18 de septiembre 2009 - 00:00

La oferta real de créditos hoy

Matías Kulfas
Matías Kulfas
En las últimas semanas, dos informes alertaron sobre una supuesta retracción del crédito a las empresas, y a las pymes en particular, cuyo origen sería la elevada demanda de fondos por parte del sector público y la presión sobre el Banco de la Nación Argentina. Por un lado, José Luis Espert señaló en un artículo de reciente publicación en Ámbito Financiero que el Gobierno recurre cada vez más al Banco Nación y esto reduce el crédito al sector privado. Por otro lado, la Fundación Mediterránea indicó en su último informe que «las pymes son el último eslabón en la cadena de crédito ya que antes se encuentra el Gobierno nacional muy activo absorbiendo fondos del Banco Nación».

Estos enfoques parecen remitirse a la situación que se vivía en los años 90 y poco tienen que ver con la realidad de estos días. Durante los últimos 18 meses, el Banco Nación no sólo no redujo sino que incrementó sustancialmente el crédito al sector privado no financiero. Como prueba de ello baste señalar que la participación de mercado del Banco Nación creció más de cinco puntos porcentuales, superando el 15% en la actualidad. Por su parte, la cartera pymes del BNA creció el 55% durante 2008 y explicó nada menos que el 75% del incremento del financiamiento a las pymes durante el año pasado. Si el Sr. Espert o los señores de la Fundación Mediterránea se hubieran tomado unos pocos minutos para analizar los datos, seguramente no hubieran derrochado tiempo y tinta.

Este crecimiento del BNA se explica tanto por su propia política de expansión del crédito como por la reducción de la oferta en que incurrió la mayor parte de la banca privada. En otras palabras, el BNA cumplió un papel contracíclico en el mercado de crédito, factor que seguramente influyó positivamente para morigerar el ciclo económico y los efectos negativos provocados por la crisis internacional. Pero para estos economistas enamorados del modelo de los 90 (cabe recordar que la Fundación Mediterránea condujo el Ministerio de Economía durante largos años), el hecho de que los bancos privados dejen súbitamente de prestar no pareciera ser un problema y sí, en cambio, cabe recargar las tintas sobre el financiamiento que el Banco Nación brinda al sector publico.

No está de más aclarar que el Gobierno posee una importante cantidad de recursos depositados en el Banco Nación y que la mayor parte de éstos ha sido utilizada para financiar préstamos destinados a inversiones del sector privado. El supuesto efecto de crowding out según el cual la fuerte demanda de financiamiento del sector público termina reduciendo el acceso al crédito por parte de las empresas y, en particular, las más pequeñas, es un fenómeno de los años 90 que nada tiene que ver con la coyuntura actual. La nostalgia parece haberles jugado una mala pasada.

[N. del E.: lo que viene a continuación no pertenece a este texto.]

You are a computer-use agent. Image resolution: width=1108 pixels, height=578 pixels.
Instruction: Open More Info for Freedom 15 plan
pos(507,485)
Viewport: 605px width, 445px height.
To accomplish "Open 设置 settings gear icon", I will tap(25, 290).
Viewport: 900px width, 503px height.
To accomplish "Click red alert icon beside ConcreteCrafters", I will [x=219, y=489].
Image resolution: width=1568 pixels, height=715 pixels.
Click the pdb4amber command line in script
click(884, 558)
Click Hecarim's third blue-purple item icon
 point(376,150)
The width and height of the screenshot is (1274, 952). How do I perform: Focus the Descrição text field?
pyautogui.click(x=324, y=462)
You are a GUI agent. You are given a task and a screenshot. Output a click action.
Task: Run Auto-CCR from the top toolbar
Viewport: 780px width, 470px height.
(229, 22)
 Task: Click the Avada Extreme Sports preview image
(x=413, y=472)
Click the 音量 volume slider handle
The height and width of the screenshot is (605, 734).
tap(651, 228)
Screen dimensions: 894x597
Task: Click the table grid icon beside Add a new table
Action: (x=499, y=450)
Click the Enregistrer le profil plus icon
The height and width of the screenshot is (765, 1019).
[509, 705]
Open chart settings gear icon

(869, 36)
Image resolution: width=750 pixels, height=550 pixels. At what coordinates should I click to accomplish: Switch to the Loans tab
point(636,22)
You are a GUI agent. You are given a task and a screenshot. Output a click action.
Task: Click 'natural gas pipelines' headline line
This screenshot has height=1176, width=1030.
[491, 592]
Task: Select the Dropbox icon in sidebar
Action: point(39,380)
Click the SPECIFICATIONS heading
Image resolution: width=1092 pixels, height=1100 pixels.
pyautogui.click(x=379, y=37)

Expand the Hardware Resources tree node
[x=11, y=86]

El informe de la Fundación Mediterránea además, por una parte, carga las tintas en la supuesta reducción de la rentabilidad de las pymes, fenómeno sobre el que muchos hablan pero nadie aporta datos concretos. Pero si tomamos la información que provee el Anuario de Estadísticas Tributarias de la AFIP y consideramos las ganancias declaradas por las sociedades que facturan menos de 50 millones de pesos al año, podremos comprobar que el margen de rentabilidad sobre ventas ascendió al 7,6% en 2003, 6,7% en 2004, 7,4% en 2005, 7,4% en 2006 y 8,6% en 2007. Por otra parte, el mencionado informe señala la necesidad de «capitalizar con desgravaciones impositivas a las sociedades de garantías recíprocas» cuando dichas sociedades ya cuentan con ese mecanismo desgravatorio según lo normado por la leyes 24.467 y 25.300. En conclusión, el rol contracíclico que desempeña la banca pública, en este caso el Banco de la Nación Argentina, es fundamental para garantizar el acceso al crédito de los sectores postergados por la banca privada. Administrar eficiente y eficazmente su liquidez, que proviene - en gran medida - de los recursos del superávit fiscal es decir del ahorro de todos los argentinos, permite que éstos vuelvan a la sociedad generando una mejor distribución de la riqueza y desarrollo productivo y social inclusivo.